Pixel coordinate grounding data:
○ ○ ○ ○ ○

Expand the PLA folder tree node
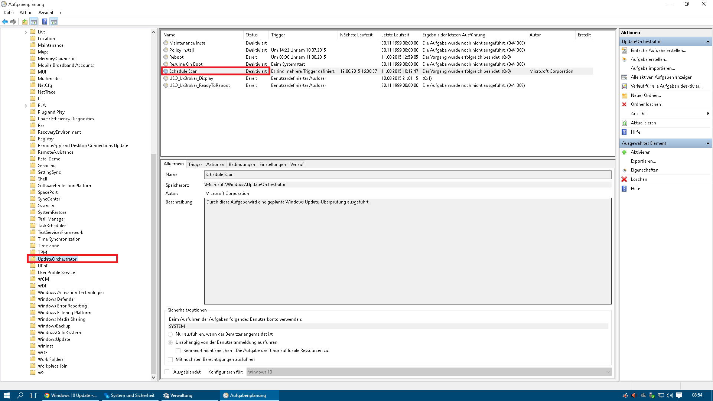713x401 pixels. click(26, 106)
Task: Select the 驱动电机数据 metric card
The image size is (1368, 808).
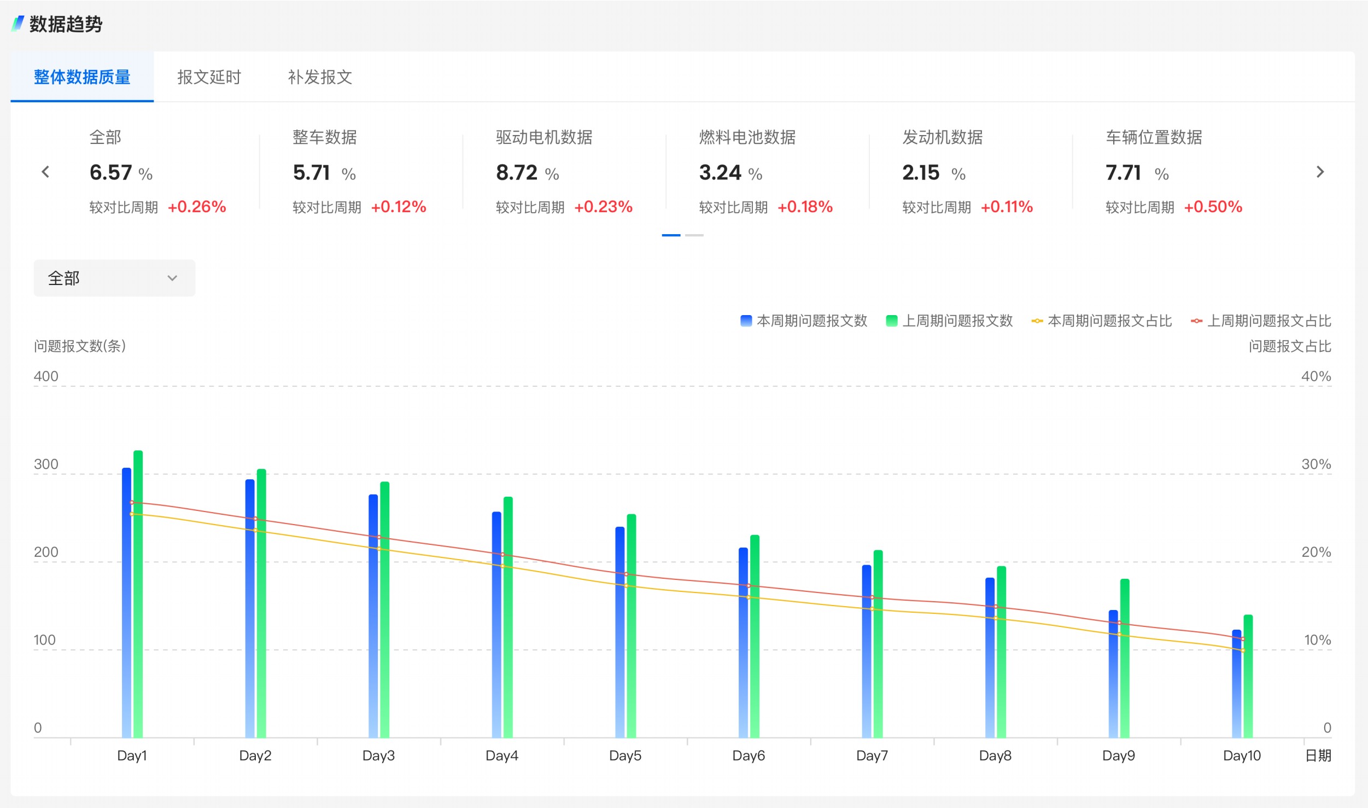Action: pyautogui.click(x=563, y=172)
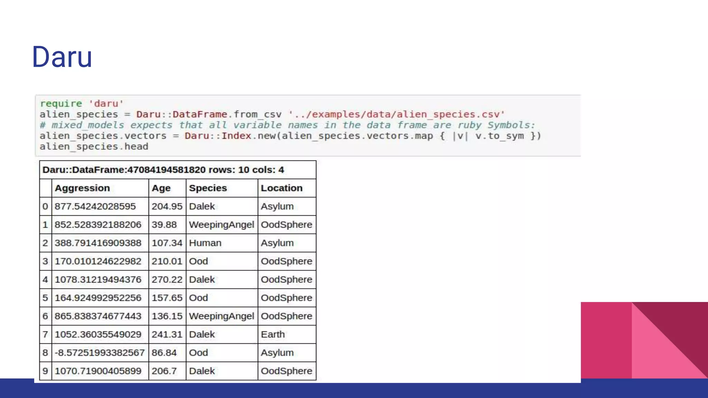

○ ○ ○ ○ ○

# What the task asks
Repeat the data exactly, excluding the pictures.

# The answer
Expand the PLA folder tree node
713x401 pixels. click(26, 106)
Task: Select the 驱动电机数据 metric card
The image size is (1368, 808).
Action: pyautogui.click(x=563, y=172)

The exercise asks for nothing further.